Task item ::
Could you reproduce all of the following entries exactly?

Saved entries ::
• • • • •

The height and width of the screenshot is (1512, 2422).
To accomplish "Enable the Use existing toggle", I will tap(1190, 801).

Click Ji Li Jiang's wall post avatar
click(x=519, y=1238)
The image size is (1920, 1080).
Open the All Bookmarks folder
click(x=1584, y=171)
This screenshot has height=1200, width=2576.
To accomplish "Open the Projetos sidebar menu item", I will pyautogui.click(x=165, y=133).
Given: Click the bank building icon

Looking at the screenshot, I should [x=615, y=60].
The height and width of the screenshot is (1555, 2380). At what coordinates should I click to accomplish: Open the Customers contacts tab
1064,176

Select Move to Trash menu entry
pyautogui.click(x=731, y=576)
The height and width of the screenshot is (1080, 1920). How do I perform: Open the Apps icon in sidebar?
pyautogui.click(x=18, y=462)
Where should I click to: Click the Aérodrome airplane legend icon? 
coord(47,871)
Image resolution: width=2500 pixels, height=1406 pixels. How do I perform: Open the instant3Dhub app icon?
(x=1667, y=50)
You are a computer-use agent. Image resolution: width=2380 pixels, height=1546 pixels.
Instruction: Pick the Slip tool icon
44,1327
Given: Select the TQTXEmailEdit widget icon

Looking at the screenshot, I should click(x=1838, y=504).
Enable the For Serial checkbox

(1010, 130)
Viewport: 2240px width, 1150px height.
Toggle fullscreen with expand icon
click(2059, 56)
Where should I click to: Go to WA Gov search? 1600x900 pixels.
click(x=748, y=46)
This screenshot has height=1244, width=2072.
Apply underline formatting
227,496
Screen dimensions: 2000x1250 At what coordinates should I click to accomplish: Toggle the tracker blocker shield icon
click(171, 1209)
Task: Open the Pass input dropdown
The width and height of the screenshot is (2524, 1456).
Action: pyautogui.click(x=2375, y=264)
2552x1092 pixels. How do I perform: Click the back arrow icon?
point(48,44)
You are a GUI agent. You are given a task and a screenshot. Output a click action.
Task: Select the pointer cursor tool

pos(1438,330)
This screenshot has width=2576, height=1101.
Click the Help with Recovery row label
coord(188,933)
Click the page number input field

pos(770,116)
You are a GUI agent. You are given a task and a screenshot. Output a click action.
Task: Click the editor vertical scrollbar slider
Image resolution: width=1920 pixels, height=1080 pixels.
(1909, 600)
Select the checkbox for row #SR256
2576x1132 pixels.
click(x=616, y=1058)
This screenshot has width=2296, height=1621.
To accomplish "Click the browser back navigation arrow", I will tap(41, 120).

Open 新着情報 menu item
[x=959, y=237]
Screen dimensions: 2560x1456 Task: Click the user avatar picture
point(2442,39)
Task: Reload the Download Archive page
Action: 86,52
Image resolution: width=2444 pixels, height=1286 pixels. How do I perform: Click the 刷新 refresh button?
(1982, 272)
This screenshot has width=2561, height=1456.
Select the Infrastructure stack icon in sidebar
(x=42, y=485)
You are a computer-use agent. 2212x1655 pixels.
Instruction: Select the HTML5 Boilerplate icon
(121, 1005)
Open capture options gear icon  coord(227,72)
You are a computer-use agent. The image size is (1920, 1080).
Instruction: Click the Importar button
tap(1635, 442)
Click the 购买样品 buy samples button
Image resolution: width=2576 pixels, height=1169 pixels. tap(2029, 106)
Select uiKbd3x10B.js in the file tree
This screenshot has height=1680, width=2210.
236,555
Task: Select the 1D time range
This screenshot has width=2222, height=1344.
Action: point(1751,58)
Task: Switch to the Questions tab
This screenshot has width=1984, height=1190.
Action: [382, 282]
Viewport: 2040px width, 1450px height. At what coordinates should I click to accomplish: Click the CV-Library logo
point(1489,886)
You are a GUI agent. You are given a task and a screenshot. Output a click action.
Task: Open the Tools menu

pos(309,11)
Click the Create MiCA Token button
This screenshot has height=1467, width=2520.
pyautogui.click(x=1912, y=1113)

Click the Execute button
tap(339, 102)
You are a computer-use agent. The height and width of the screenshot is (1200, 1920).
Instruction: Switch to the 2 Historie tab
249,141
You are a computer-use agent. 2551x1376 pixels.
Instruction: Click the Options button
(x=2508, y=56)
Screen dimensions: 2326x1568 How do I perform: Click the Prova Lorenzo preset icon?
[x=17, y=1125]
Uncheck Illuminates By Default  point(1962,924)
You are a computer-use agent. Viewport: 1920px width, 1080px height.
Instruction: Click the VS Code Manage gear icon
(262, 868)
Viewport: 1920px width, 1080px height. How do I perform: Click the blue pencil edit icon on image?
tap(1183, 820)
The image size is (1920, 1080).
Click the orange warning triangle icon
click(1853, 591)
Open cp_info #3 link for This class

• • • • •

Task solution ::
The height and width of the screenshot is (1512, 2422).
To accomplish "Enable the Use existing toggle", I will tap(1190, 801).

Click Ji Li Jiang's wall post avatar
click(x=519, y=1238)
The image size is (1920, 1080).
Open the All Bookmarks folder
click(x=1584, y=171)
This screenshot has height=1200, width=2576.
To accomplish "Open the Projetos sidebar menu item", I will pyautogui.click(x=165, y=133).
Given: Click the bank building icon

Looking at the screenshot, I should [x=615, y=60].
The height and width of the screenshot is (1555, 2380). At what coordinates should I click to accomplish: Open the Customers contacts tab
1064,176

Select Move to Trash menu entry
pyautogui.click(x=731, y=576)
The height and width of the screenshot is (1080, 1920). How do I perform: Open the Apps icon in sidebar?
pyautogui.click(x=18, y=462)
Where should I click to: Click the Aérodrome airplane legend icon? 
coord(47,871)
Image resolution: width=2500 pixels, height=1406 pixels. How do I perform: Open the instant3Dhub app icon?
(x=1667, y=50)
You are a computer-use agent. Image resolution: width=2380 pixels, height=1546 pixels.
Instruction: Pick the Slip tool icon
44,1327
Given: Select the TQTXEmailEdit widget icon

Looking at the screenshot, I should click(x=1838, y=504).
Enable the For Serial checkbox

(1010, 130)
Viewport: 2240px width, 1150px height.
Toggle fullscreen with expand icon
click(2059, 56)
Where should I click to: Go to WA Gov search? 1600x900 pixels.
click(x=748, y=46)
This screenshot has height=1244, width=2072.
Apply underline formatting
227,496
Screen dimensions: 2000x1250 At what coordinates should I click to accomplish: Toggle the tracker blocker shield icon
click(171, 1209)
Task: Open the Pass input dropdown
The width and height of the screenshot is (2524, 1456).
Action: pyautogui.click(x=2375, y=264)
2552x1092 pixels. How do I perform: Click the back arrow icon?
point(48,44)
You are a GUI agent. You are given a task and a screenshot. Output a click action.
Task: Select the pointer cursor tool

pos(1438,330)
This screenshot has width=2576, height=1101.
Click the Help with Recovery row label
coord(188,933)
Click the page number input field

pos(770,116)
You are a GUI agent. You are given a task and a screenshot. Output a click action.
Task: Click the editor vertical scrollbar slider
Image resolution: width=1920 pixels, height=1080 pixels.
(1909, 600)
Select the checkbox for row #SR256
2576x1132 pixels.
click(x=616, y=1058)
This screenshot has width=2296, height=1621.
To accomplish "Click the browser back navigation arrow", I will tap(41, 120).

Open 新着情報 menu item
[x=959, y=237]
Screen dimensions: 2560x1456 Task: Click the user avatar picture
point(2442,39)
Task: Reload the Download Archive page
Action: 86,52
Image resolution: width=2444 pixels, height=1286 pixels. How do I perform: Click the 刷新 refresh button?
(1982, 272)
This screenshot has width=2561, height=1456.
Select the Infrastructure stack icon in sidebar
(x=42, y=485)
You are a computer-use agent. 2212x1655 pixels.
Instruction: Select the HTML5 Boilerplate icon
(121, 1005)
Open capture options gear icon  coord(227,72)
You are a computer-use agent. The image size is (1920, 1080).
Instruction: Click the Importar button
tap(1635, 442)
Click the 购买样品 buy samples button
Image resolution: width=2576 pixels, height=1169 pixels. tap(2029, 106)
Select uiKbd3x10B.js in the file tree
This screenshot has height=1680, width=2210.
236,555
Task: Select the 1D time range
This screenshot has width=2222, height=1344.
Action: point(1751,58)
Task: Switch to the Questions tab
This screenshot has width=1984, height=1190.
Action: [382, 282]
Viewport: 2040px width, 1450px height. At what coordinates should I click to accomplish: Click the CV-Library logo
point(1489,886)
You are a GUI agent. You are given a task and a screenshot. Output a click action.
Task: Open the Tools menu

pos(309,11)
Click the Create MiCA Token button
This screenshot has height=1467, width=2520.
pyautogui.click(x=1912, y=1113)

Click the Execute button
tap(339, 102)
You are a computer-use agent. The height and width of the screenshot is (1200, 1920).
Instruction: Switch to the 2 Historie tab
249,141
You are a computer-use agent. 2551x1376 pixels.
Instruction: Click the Options button
(x=2508, y=56)
Screen dimensions: 2326x1568 How do I perform: Click the Prova Lorenzo preset icon?
[x=17, y=1125]
Uncheck Illuminates By Default  point(1962,924)
You are a computer-use agent. Viewport: 1920px width, 1080px height.
Instruction: Click the VS Code Manage gear icon
(262, 868)
Viewport: 1920px width, 1080px height. How do I perform: Click the blue pencil edit icon on image?
tap(1183, 820)
The image size is (1920, 1080).
Click the orange warning triangle icon
click(1853, 591)
Open cp_info #3 link for This class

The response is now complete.